More than 90 percent of testicular cancers develop in the cells that produce sperm called germ cells.
Germ Cell Tumors
There are two main types of germ cell tumors (GCTs): seminomas and non-seminomas. Tumors that are a mix of both of these germ cells are treated as non-seminomas because they grow and spread like them.
Developing from the sperm-producing germ cells of the testicle, seminomas are split into two main subtypes:
- Classical (Typical) Seminomas: More than 95 percent of seminomas are classical and usually occur in men between 25 and 45 years of age.
- Spermatocytic Seminomas: Although rare, this type of seminoma usually occurs in older men around the age of 65; grows slowly; and is less likely to spread compared to classical seminomas.
Seminomas can increase blood levels of a protein of called human chorionic gonadotropin (HCG), which can be detected by a blood test. Measuring levels of this tumor marker in the blood can help in diagnosis and treatment.
This type of germ cell tumor usually occurs in men in their late teens to early 30s. There are four main types of non-seminoma tumors (most non-seminoma tumors are a mix of at least two of the following types):
- Embryonal Carcinomas: Present in about 40 percent of testicular tumors, the cells of embryonal carcinomas resemble the tissue of very early embryos, when viewed under a microscope. These carcinomas tend to grow rapidly; spread outside the testicle; and increase blood levels of a tumor marker protein called alpha-fetoprotein (AFP), as well as HCG.
- Yolk Sac Carcinomas (Yolk Sac Tumor, Endodermal Sinus Tumor, Infantile Embryonal Carcinoma or Orchidoblastoma): When seen under a microscope, the cells of these cancerous tumors look like the yolk sac of an early human embryo. Yolk sac carcinomas are the most common form of testicular cancer in children and usually increase blood levels of AFP.

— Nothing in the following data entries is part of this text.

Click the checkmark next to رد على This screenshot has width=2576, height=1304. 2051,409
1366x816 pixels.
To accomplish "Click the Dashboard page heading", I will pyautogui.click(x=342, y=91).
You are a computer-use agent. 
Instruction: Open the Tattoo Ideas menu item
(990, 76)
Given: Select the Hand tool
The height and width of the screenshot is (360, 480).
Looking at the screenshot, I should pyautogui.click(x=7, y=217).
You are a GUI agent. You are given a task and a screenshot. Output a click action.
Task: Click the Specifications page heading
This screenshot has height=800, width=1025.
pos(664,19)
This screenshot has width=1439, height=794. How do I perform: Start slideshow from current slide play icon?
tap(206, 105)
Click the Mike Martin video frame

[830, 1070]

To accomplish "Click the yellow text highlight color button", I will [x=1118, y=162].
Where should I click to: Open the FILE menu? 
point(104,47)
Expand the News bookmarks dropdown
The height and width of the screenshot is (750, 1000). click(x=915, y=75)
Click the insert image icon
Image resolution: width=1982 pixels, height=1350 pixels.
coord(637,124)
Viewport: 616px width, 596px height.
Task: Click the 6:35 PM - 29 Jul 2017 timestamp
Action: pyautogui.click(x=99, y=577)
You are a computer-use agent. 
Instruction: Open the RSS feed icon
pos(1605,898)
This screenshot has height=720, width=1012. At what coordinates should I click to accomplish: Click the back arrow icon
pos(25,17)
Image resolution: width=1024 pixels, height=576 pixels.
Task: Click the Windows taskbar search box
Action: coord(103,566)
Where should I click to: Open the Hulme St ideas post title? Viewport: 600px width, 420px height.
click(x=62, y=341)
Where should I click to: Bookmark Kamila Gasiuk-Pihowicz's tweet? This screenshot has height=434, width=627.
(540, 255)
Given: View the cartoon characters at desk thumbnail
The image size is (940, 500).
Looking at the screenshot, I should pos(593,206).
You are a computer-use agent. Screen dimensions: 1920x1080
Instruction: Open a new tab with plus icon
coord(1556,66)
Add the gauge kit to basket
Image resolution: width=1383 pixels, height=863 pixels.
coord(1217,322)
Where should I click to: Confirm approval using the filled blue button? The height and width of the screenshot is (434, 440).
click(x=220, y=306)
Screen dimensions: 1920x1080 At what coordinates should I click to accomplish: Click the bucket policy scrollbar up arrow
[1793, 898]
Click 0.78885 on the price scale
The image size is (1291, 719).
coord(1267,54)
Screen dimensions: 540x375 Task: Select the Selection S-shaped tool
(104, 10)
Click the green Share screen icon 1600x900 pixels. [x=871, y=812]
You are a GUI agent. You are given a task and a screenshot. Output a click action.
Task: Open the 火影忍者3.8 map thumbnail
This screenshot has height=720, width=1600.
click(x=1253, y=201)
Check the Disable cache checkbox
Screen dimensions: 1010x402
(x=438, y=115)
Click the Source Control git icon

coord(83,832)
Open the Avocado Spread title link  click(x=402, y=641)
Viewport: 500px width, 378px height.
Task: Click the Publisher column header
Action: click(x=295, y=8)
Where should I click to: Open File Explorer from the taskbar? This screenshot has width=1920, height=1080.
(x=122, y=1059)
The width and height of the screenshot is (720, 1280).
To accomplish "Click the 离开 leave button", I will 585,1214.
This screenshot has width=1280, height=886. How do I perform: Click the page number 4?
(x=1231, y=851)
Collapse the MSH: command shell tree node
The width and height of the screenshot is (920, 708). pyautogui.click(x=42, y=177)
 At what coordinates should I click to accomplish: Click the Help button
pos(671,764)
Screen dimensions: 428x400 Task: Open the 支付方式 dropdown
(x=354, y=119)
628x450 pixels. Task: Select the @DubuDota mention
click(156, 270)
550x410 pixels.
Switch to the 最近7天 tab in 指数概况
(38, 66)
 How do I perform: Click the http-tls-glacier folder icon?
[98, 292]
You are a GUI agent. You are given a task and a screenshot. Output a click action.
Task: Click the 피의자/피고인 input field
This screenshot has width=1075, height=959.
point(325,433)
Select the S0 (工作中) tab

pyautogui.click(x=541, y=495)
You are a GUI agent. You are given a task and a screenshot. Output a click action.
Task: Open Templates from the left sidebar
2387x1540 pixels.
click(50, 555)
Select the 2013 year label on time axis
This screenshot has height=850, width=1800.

- Choriocarcinomas: Occurring in adults, this type of cancer tends to be rare but aggressive, often spreading rapidly to distant organs of the body and increasing the blood levels of HCG.
- Teratomas: Teratomas are germ cell tumors with cells that, when seen under the microscope, resemble one of the three layers of a developing embryo. There are three main types of teratomas:
- Mature teratomas are generally benign and rarely spread to nearby tissues and distant parts of the body.
- Immature teratomas are likely to grow into surrounding tissues and to spread (metastasize) outside the testicle.
- Teratomas with malignant transformation are very rare cancers.
Carcinoma in Situ (Intratubular Germ Cell Neoplasia)
Carcinoma in situ (CIS) is a noninvasive form of germ cell cancer that can slowly progress to invasive cancer and spread to other parts of the body.
Because CIS causes no symptoms, the only way to diagnose it is to perform a biopsy: remove a small tissue sample and examine it under a microscope.
Tumors can also develop in the stroma: the supportive and hormone-producing tissues of the testicles. These gonadal stromal tumors make up less than 5 percent of adult testicular tumors but up to 20 percent of childhood testicular tumors. There are two main types:
- Leydig Cell Tumors: These tumors are usually benign and form in the Leydig cells, which produce male sex hormones. Leydig cell tumors do not usually spread beyond the testicles.
- Sertoli Cell Tumors: Sertoli cell tumors are usually benign and begin in the Sertoli cells, which support and nourish the sperm-producing germ cells.